Courage Mountain (1990)
Betcha didn't know that they actually filmed an original sequel to the beloved story of Heidi of the Swiss Alps. And why didn't you know this? Because the sequel, entitled Courage Mountain, is just so much sickly-sweet goat dung.
Courage Mountain begins with plucky Juliette Caton, this incarnation's Heidi, living a happy little life with Grandfather, Jan Rubes, up in the Alps, feeding the farm animals and crushing on the older, teenage (?) Charlie Sheen, who doesn't even bother trying to adapt any kind of accent. Anyway, we are informed that Heidi has received a large inheritance and has decided she wants to attend an exclusive Austrian boarding school. Why? We never really know. Of course, when she arrives she doesn't fit in, being far too rural for these other rich, uppity classmates, even going so far as to....gasp!....take a bath while naked! The horror.

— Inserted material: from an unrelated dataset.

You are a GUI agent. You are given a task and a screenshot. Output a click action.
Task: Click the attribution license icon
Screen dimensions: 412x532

But none of Charles Dickens's characters have anything on this Heidi. See, no sooner has she started to find a group of friends than we find out World War I has broken out and a cavalcade of German soldiers take over the school and turn it into a military bunker. Next, the girls get shipped off into the care of an odious husband and wife who take as many child refugees as they can, lock them up in a dank underground factory, dress them in gray rags, and feed them stale bread while they eat seven-course dinners by candlelight in full view of the oppressed tykes. Sad, sad Heidi.

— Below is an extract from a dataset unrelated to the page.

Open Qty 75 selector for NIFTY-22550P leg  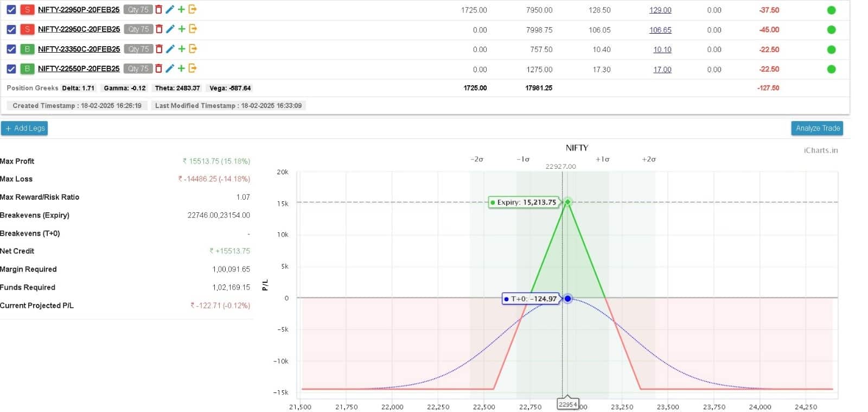pos(138,69)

So, she takes a group of girls and escapes, leading them into the snow-capped peaks towards Switzerland. Luckily, word gets down to Grandfather and Charlie Sheen about the girls' predicament, although it's unclear how, exactly, they seem to know all about what's going on to the last detail to be able to have Sheen gather his skis to head up a rescue, yet no one seemed all that concerned when Heidi was being forced into slave labor. Oh well. Anyway, Sheen finds the girls hunkered down in a cave and brings them back, and now Grandfather has a half-dozen girls to care for, but since Switzerland is neutral, everyone's so gosh-darned happy!
It's hard to figure out why Courage Mountain was a movie that anyone felt was necessary to tell. The movie's not so much bad as it is completely useless and disposable. The motivations of the film-makers were probably sincere, but somewhere along the way, instead of trying to create an interesting, original story, they started cribbing elements from every classic children's story ever written. Every scene clumps along in predictable fashion, made ever so much more intolerable due to the nauseating cuteness of all of these beaming tots.
Where is a nice, bracing avalanche when you need one?